Am Sonntag fand nun die Präsentation der Aquarelle, deren Motive hauptsächlich im Theatermilieu angesiedelt waren, mit einer Finissage ihren Abschluss.

Nicht nur den würdigen Rahmen sondern auch das passende Thema zu diesem Finale, lieferte ihr Ehemann, der als Professor Dr. Gernot Simoni aus der TV-Sendung „In aller Freundschaft“ bekannte Schauspieler Dieter Bellmann, mit einer satirischen Ephraim-Kishon-Lesung aus dessen Buch „Kein Applaus für Podmanitzki“, dem mittelmäßigen Schauspieler und verkannten Genie. Es wurde ein höchst amüsanter Ausflug in die Welt des Theaters mit dem Blick eines der bekanntesten und bedeutendsten Satirikers unserer Zeit, dem als Bühnenautor das Theater mit all seinen normalen, wie skurrilen Erscheinungen vor und hinter den Kulissen aufs Beste vertraut war.

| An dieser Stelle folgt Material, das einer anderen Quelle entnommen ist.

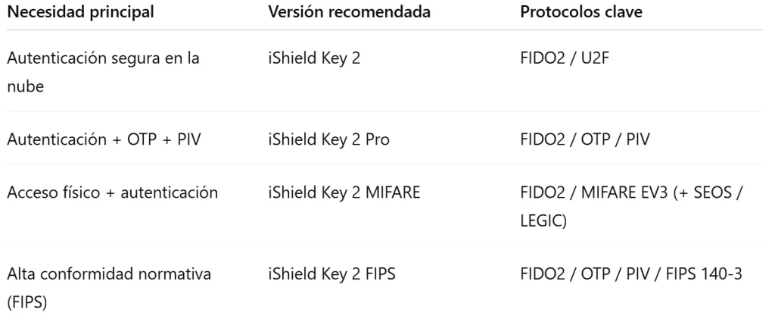Select the 'iShield Key 2' cell
Screen dimensions: 775x322
coord(314,58)
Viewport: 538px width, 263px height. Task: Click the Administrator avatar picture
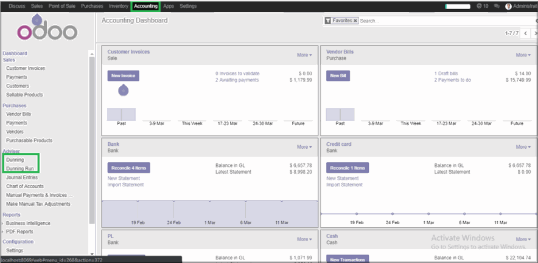tap(509, 6)
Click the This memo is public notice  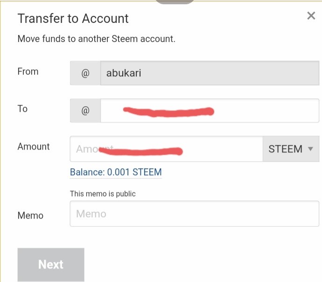[103, 193]
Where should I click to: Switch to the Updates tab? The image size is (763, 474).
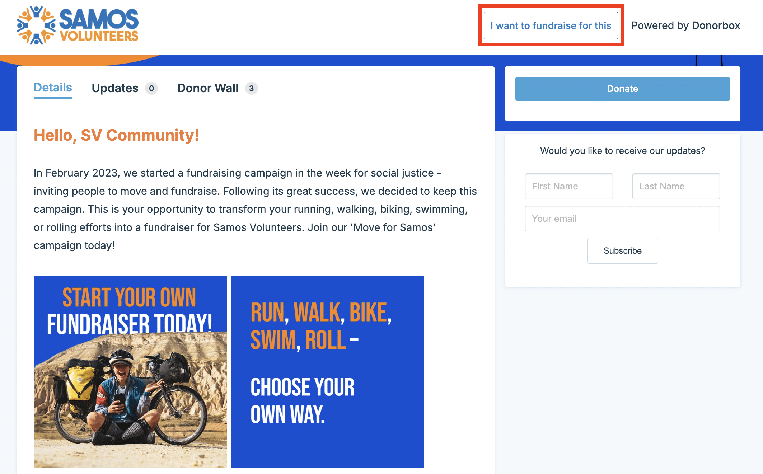(115, 88)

„Das Theater gehört zu den großartigsten Erfindungen, die dem menschlichen Geist jemals missglückt sind“, zitierte Bellmann den großen Kishon treffend. An der Lesefreude und nuancierten Figurengestaltung merkte man es dem Mimen an, dass er genau wusste, wovon er sprach, er hat schließlich an der Leipziger Theaterhochschule studiert und stand selbst lange Jahre auf den Brettern, die die Welt bedeuten.

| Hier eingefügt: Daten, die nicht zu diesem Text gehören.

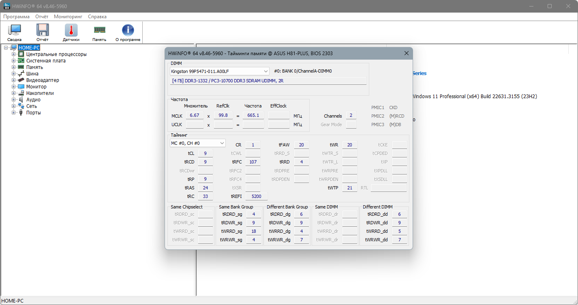The width and height of the screenshot is (578, 305).
Task: Select the Сеть tree item
Action: coord(31,106)
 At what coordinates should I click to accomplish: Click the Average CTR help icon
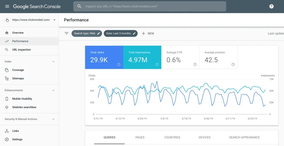195,65
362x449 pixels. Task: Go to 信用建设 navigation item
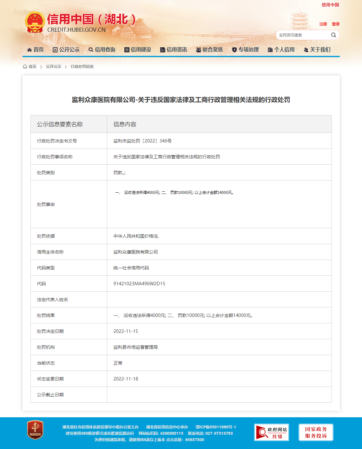coord(138,50)
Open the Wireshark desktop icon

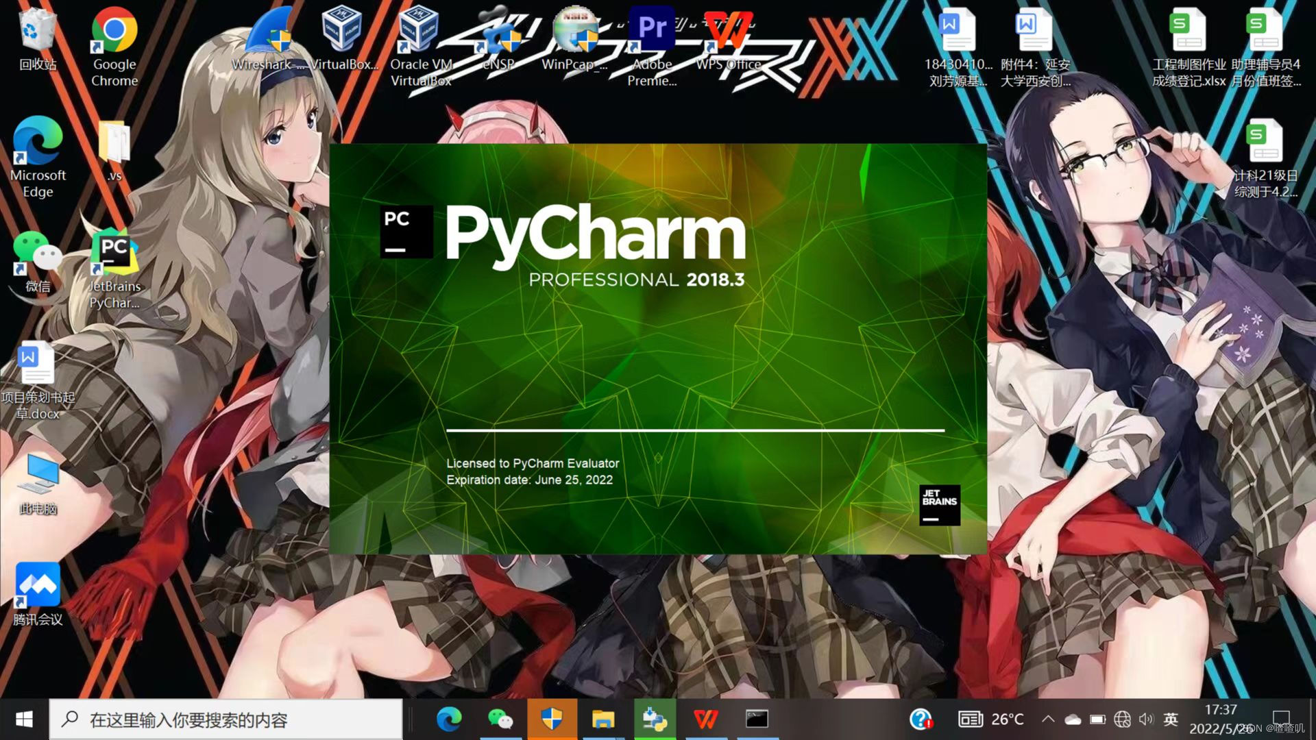pyautogui.click(x=269, y=34)
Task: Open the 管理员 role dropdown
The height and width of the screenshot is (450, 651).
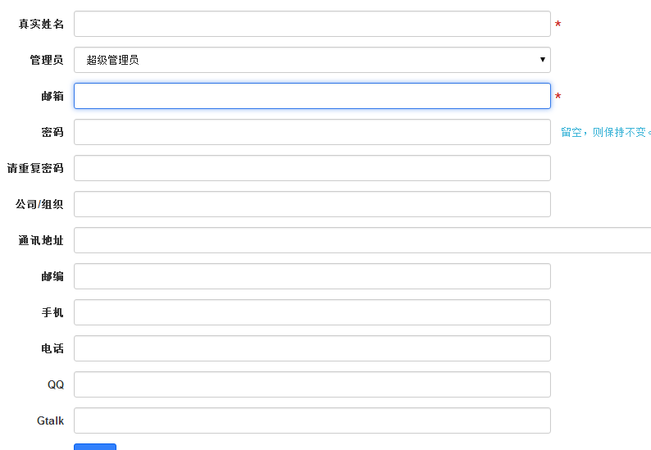Action: pos(312,60)
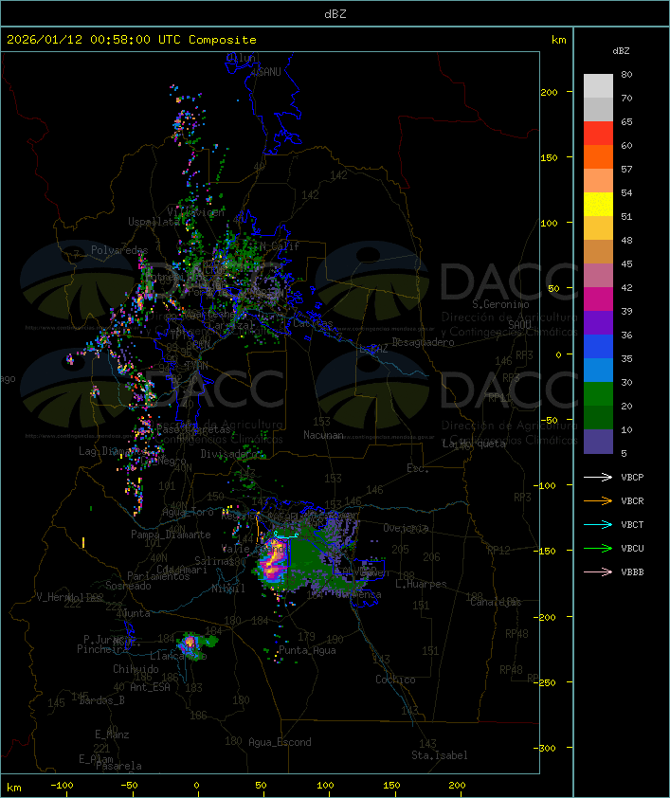
Task: Click the orange VBCR arrow icon
Action: [x=598, y=500]

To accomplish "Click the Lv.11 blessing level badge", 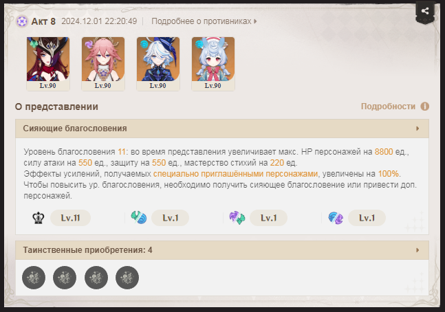I will point(70,218).
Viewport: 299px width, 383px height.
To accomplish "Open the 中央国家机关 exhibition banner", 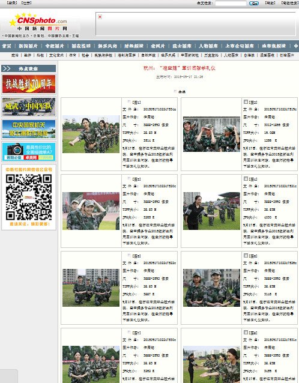I will 29,129.
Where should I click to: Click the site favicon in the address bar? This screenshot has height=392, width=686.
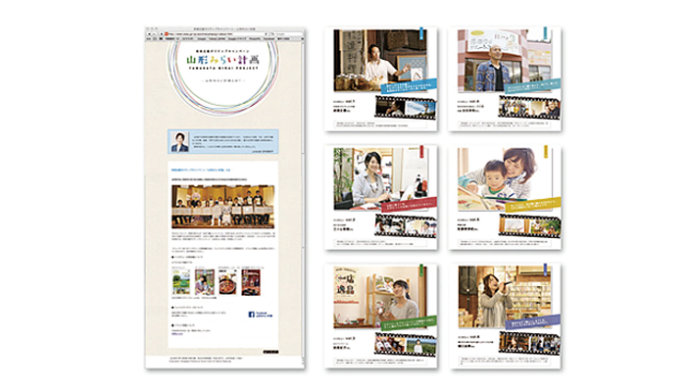tap(168, 34)
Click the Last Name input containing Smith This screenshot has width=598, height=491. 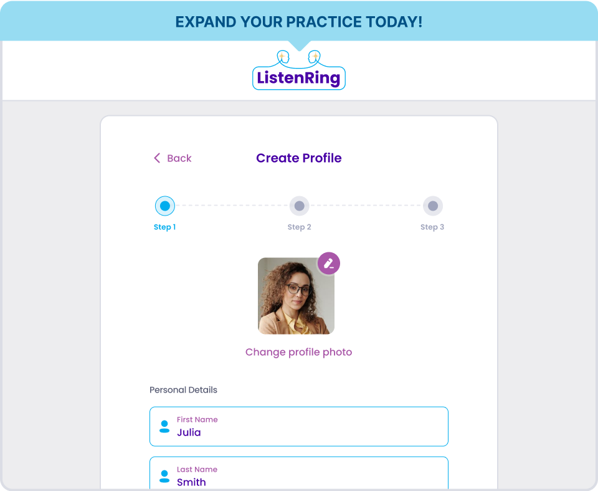click(299, 475)
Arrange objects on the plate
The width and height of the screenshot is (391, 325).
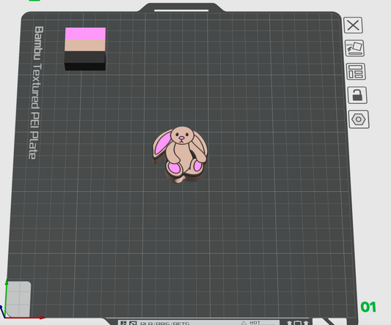356,72
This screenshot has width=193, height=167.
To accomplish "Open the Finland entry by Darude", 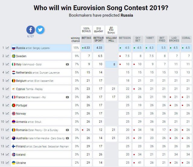I will tap(40, 147).
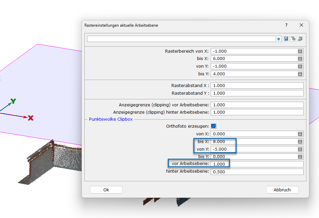Click the grayed-out preset manager icon

click(300, 39)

Eine wunderbare Ergänzung des Programmes war das Klavierspiel von Stephan König. „Er interpretiert die Texte und kommentiert das Gelesene“, sagte Bellmann, der den Pianisten schon seit den 70er Jahren kennt. „Ich suchte und fand mit ihm einen erstklassigen Pianisten für meine Leseprogramme. Am 10. Oktober 1997 hatten wir in der Pfeffermühle unseren ersten gemeinsamen Auftritt“, blickte er zurück. Inzwischen haben die beiden vier Programme, mit denen sie durch die Lande touren. So gastieren sie in der Funzel, der Moritzbastei oder der Pfeffermühle, sind aber auch in Hamburg, Duisburg oder Frankfurt/Main unterwegs.

Das Publikum im Café Esprit war von der Improvisationskunst Stephan Königs begeistert. Mit einer Leichtigkeit nahm er die Zuhörer in schwindelerregendem Tempo beispielsweise mit auf eine musikalische Reise zwischen „Hummelflug“, „Schicksalssymphonie“ und „Tevjes Lied“. König selbst leitet noch das Kammerorchester Leipzig und das „LeipJAZZig-Orchester“. Die Konzerte mit diesen Klangkörpern führten ihn bis in die Ukraine und nach China.

Alle Akteure sorgten für einen rundum gelungenen Abend, an dem man in Bild, Wort und Ton einen Einblick bekam in „Das herrlichste Irrenhaus der Welt – das Theater“.